**Problem to work on:** Below are the records; copy out every line that holds the word "agent".

**Records for the task:**
──────────

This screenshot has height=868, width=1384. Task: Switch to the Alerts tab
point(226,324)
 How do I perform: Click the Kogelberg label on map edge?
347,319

──────────

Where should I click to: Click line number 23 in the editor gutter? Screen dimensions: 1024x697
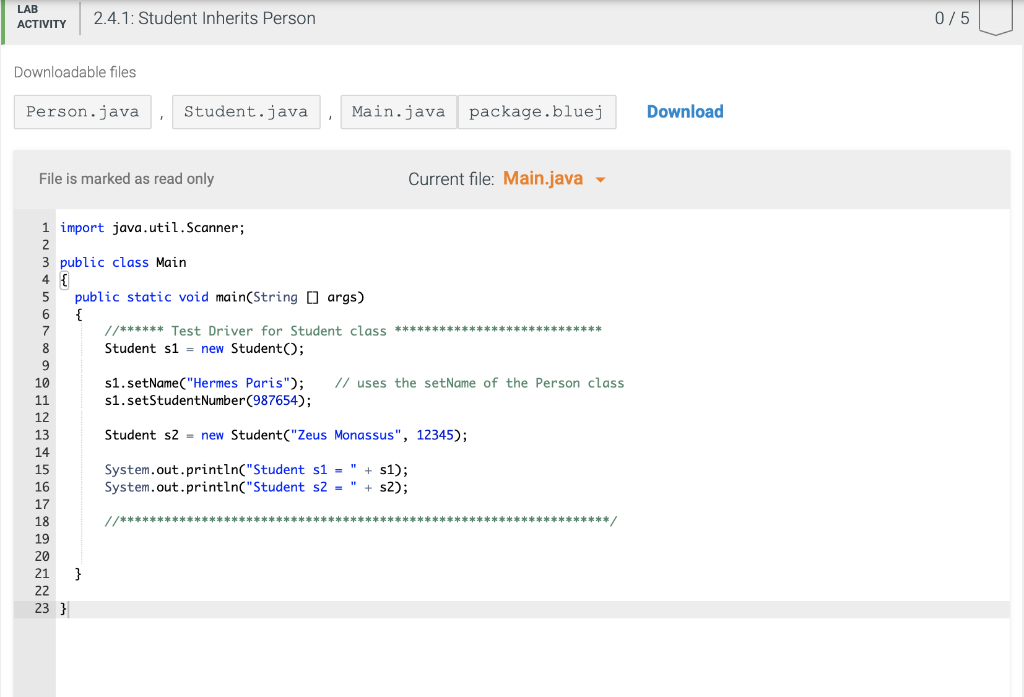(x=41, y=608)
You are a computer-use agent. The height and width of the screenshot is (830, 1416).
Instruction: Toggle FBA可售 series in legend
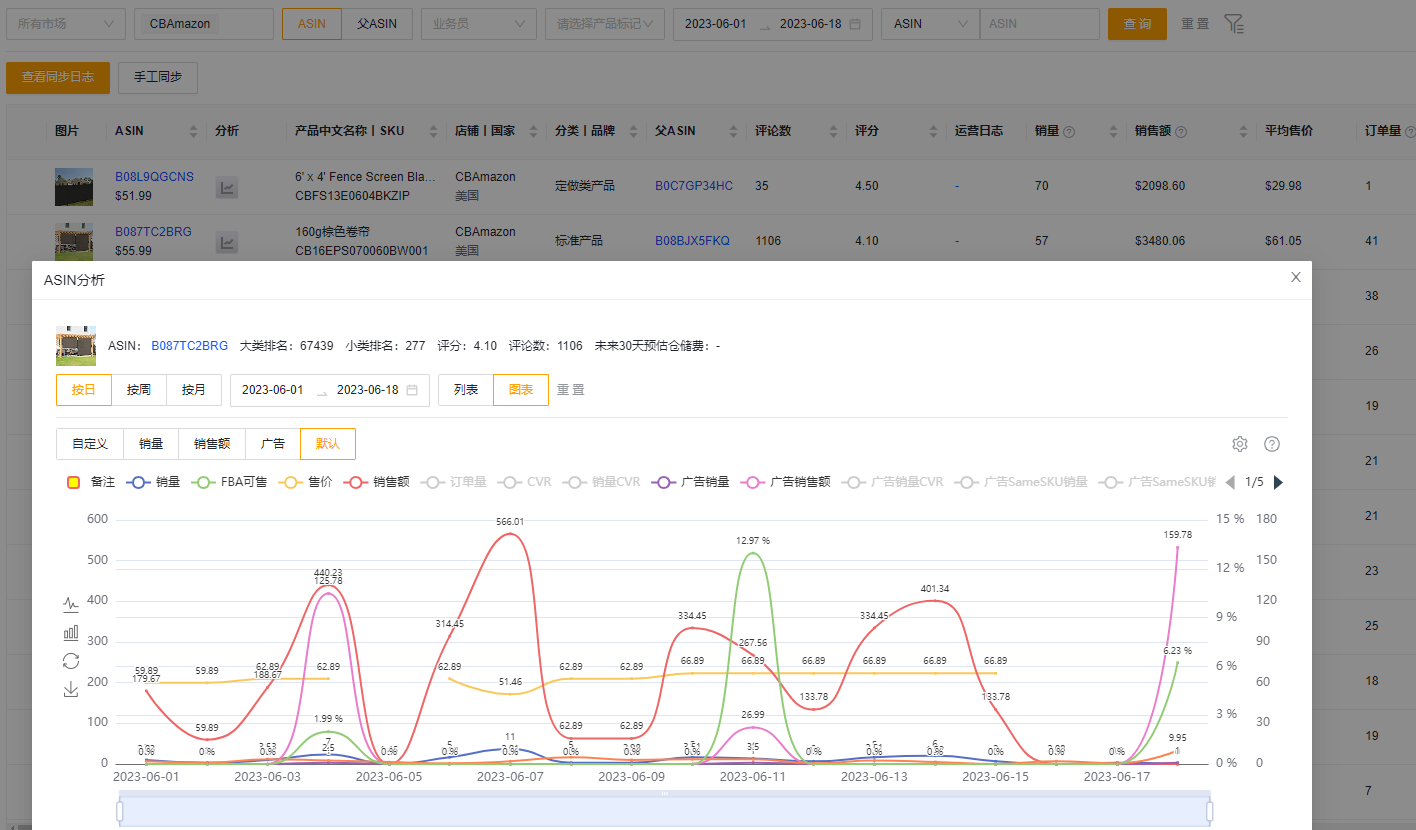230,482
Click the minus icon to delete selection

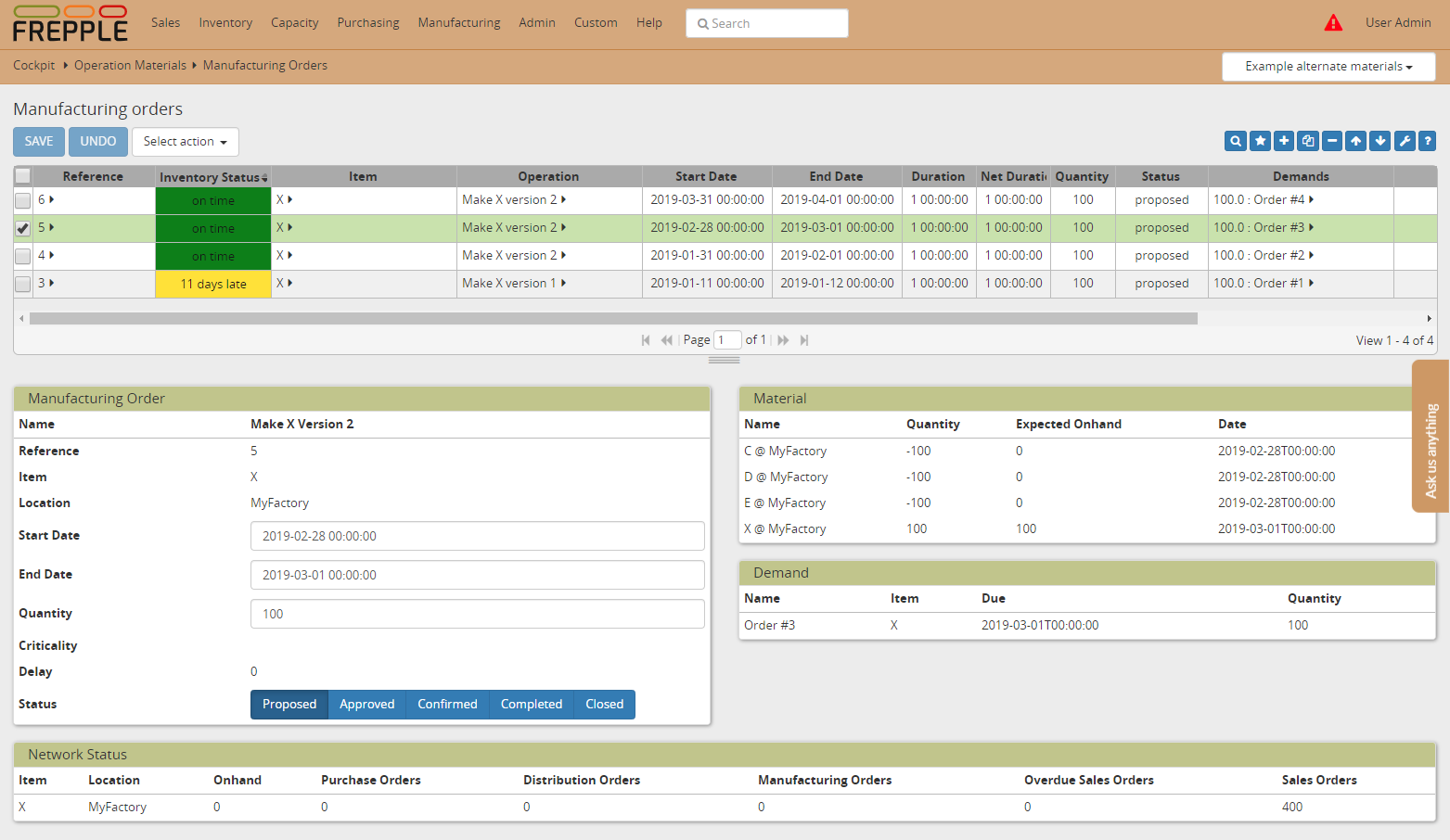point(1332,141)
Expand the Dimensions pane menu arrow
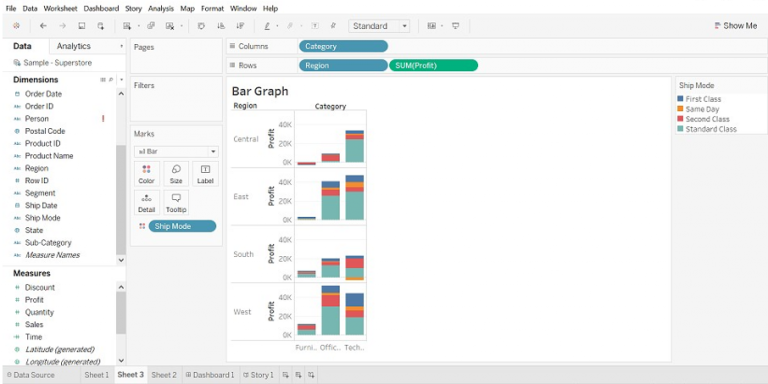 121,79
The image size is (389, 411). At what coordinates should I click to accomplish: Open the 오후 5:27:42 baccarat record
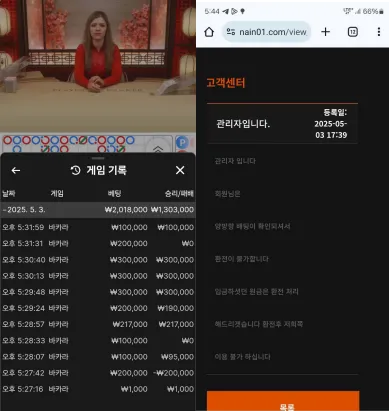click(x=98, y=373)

──────────

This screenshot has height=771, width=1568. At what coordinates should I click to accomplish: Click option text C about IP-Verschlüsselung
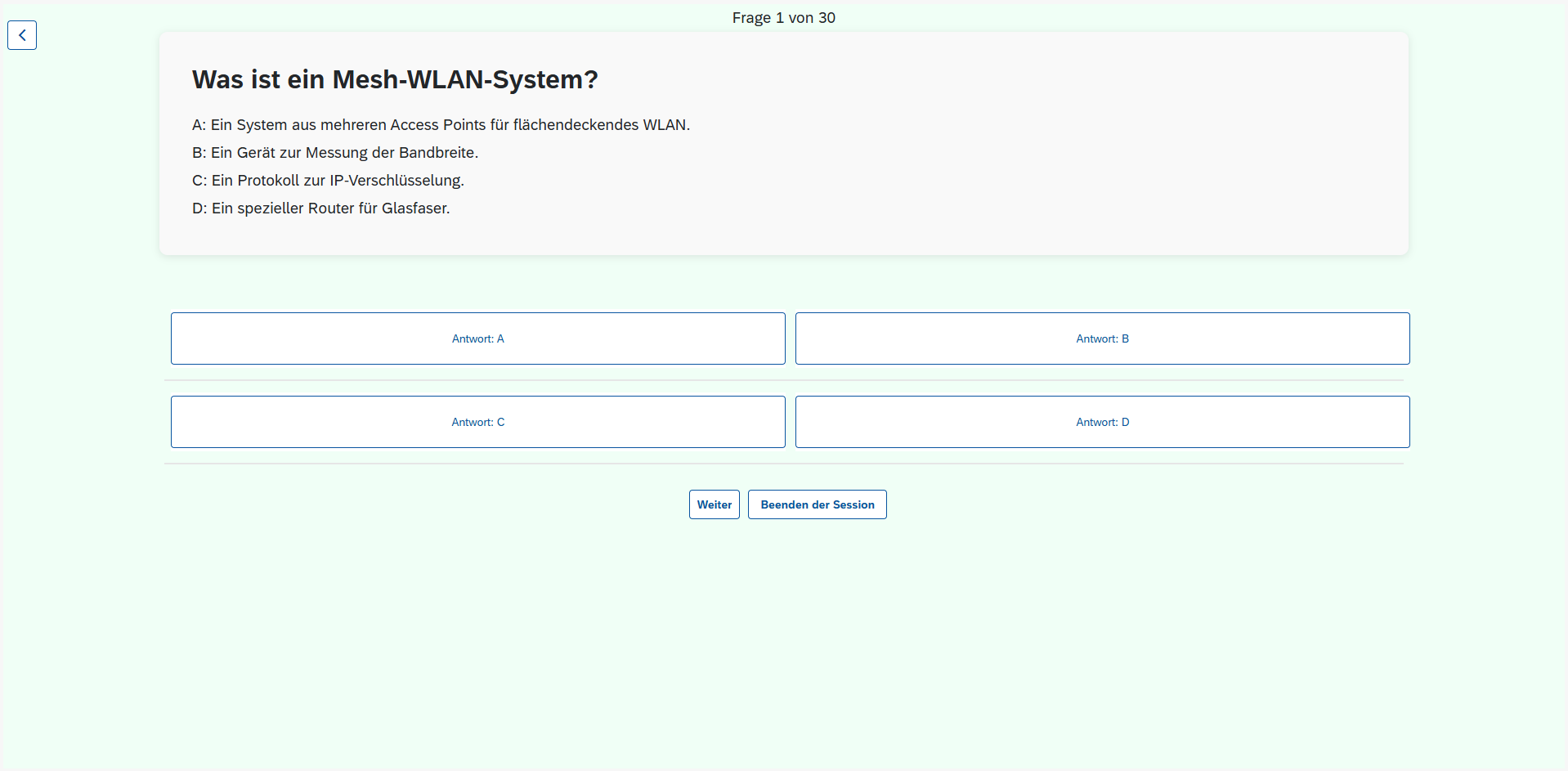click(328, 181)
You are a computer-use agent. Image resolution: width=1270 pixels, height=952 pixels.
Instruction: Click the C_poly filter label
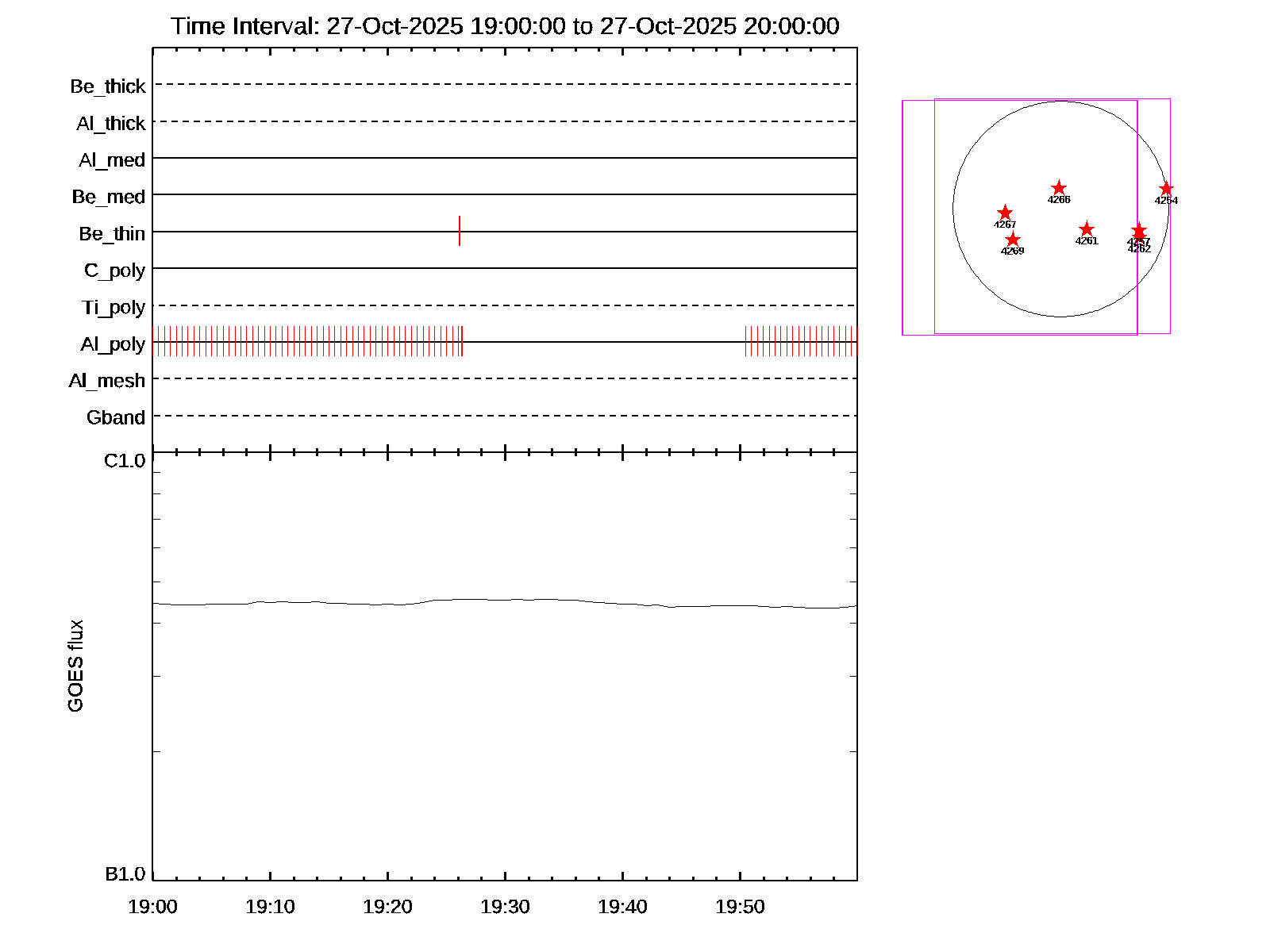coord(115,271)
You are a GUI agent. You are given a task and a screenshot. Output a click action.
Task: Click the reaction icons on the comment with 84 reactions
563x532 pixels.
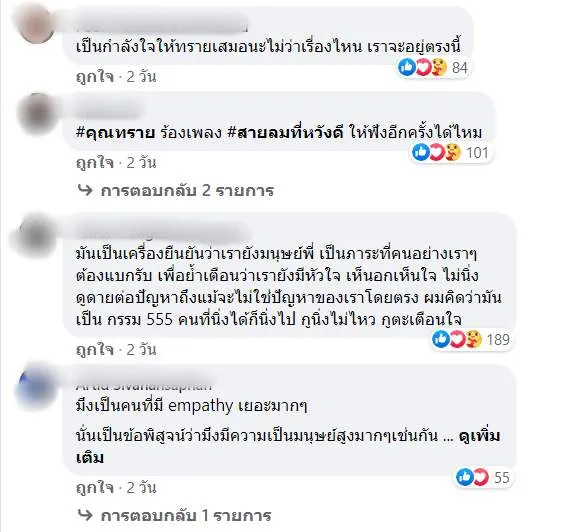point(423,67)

──────────

**Solution to this task:**
You are a computer-use agent. The height and width of the screenshot is (830, 1416).
You are a computer-use agent. Image resolution: width=1270 pixels, height=952 pixels.
You are a GUI agent. You are given a task and a screenshot. Output a click action.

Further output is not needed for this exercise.